Relationships don't just happen…

They require hard work — and sometimes we need help from a counsellor to do that work.
Relationships face us with some of the most demanding aspects of being human. To be in a relationship with someone is far more than the Hollywood myths about 'falling in love'.

Falling in love is the easy part…

because it is often really just 'falling in lust' — and that's easy to do because it feels good. Unfortunately, lust, which feels so good at the time, has a short life and doesn't build relationships — this can be evident as early as the next morning.

Choosing to love someone is what it's really about…

if your 'relationship' is going to be more than a one-night stand.

Choosing is the commitment part of the relationship that glues it together…
amidst the fluctuations of romantic feelings — when there's no money, or when you have a fight over whose family you spend Xmas with, or when you start to get older and gravity unkindly makes you less physically attractive.

Many relationships are over long before they break up…

so doing something about the problems a few months (or years) earlier can save the relationship, and so you can grow as people rather than shriveling up and dying in an atmosphere of bitter hatred — and if the relationship does break up there's a possibility you can at least retain a friendship out of what you had together, if you want to. Chances are, if you don't identify the problem this time round, you'll keep repeating the same destructive patterns in future relationships. Life's too short for that.

Relationship counselling…

uses me as the counsellor to act as a sounding board or a mirror to give you a different perspective on things that are going on between you and your partner. It is unlikely that you will be having problems that I haven't already seen in other couples.

  • When you talk with me there are three heads tapping into a large database of human experience.
  • When you talk with each other it is hard to draw on a wide perspective of human interaction because usually you are too close to the problems to be able to see what's going wrong.

It may just need you to make a small adjustment to how you interact in order to change the whole nature of your life together.


Ask yourself these questions about your relationship…

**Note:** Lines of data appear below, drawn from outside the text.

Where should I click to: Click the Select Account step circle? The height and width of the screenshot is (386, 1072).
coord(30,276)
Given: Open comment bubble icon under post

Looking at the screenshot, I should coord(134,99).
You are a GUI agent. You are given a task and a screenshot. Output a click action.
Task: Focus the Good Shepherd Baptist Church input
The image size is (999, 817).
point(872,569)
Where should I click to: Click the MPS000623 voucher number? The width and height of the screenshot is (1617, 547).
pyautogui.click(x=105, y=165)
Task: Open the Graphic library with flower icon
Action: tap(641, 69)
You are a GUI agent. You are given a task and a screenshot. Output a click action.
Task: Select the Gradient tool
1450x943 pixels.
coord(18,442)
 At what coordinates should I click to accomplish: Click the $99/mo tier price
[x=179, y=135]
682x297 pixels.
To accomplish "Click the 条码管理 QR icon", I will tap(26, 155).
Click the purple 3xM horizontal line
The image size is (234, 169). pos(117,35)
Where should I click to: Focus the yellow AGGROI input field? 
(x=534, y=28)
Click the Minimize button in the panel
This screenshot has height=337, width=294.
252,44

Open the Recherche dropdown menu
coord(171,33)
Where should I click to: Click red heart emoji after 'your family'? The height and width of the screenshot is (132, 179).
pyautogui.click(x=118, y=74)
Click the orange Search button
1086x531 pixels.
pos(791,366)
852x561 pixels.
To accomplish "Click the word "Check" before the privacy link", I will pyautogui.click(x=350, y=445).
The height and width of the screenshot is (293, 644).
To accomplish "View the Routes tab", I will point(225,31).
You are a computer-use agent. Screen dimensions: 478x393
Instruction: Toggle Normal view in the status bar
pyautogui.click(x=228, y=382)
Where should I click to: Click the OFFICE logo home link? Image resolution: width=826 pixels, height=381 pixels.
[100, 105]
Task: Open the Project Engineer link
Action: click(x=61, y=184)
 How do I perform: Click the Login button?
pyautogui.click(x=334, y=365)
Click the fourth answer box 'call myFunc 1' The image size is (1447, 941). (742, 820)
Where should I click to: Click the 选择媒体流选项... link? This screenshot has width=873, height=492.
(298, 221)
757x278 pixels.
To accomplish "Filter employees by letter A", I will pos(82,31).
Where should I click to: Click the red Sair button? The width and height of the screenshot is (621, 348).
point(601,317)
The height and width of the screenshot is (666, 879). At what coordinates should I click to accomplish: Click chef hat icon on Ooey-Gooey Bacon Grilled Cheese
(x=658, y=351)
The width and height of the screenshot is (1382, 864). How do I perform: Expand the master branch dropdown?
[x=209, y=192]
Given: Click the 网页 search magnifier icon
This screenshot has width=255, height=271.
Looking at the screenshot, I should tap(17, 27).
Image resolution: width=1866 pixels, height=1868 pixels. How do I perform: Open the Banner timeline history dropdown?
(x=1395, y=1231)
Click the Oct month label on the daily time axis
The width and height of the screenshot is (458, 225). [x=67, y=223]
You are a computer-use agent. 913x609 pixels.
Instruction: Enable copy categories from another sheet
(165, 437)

  • Is my partner my best friend?
  • What would I miss if my partner were not around any more?
  • What projects/activities are we working on, together, at present? (planning holiday, renovating house, breeding angora elephants, bush-walking club, next dinner party)
  • What is the five-year plan for us?
  • If I die, where does my partner fit in my will?
  • If our relationship continues as it is, would we still be happy in ten years?
  • Are we growing because we're together, or are we holding each other back?
  • Can I list five things my partner likes about me, without having to think about it?
  • Can I list five things I like about my partner, without having to think about it?
  • When was the last time I made my partner feel important?
  • How much of our relationship is just habit now?

Asking questions like this…

can uncover some early warning signs that indicate your need to do a bit of work on the relationship. Don't leave things until it is too late. If you don't know how to go about it, maybe you need to see a counsellor who has the skills to help you move forward into a more fulfilling life together.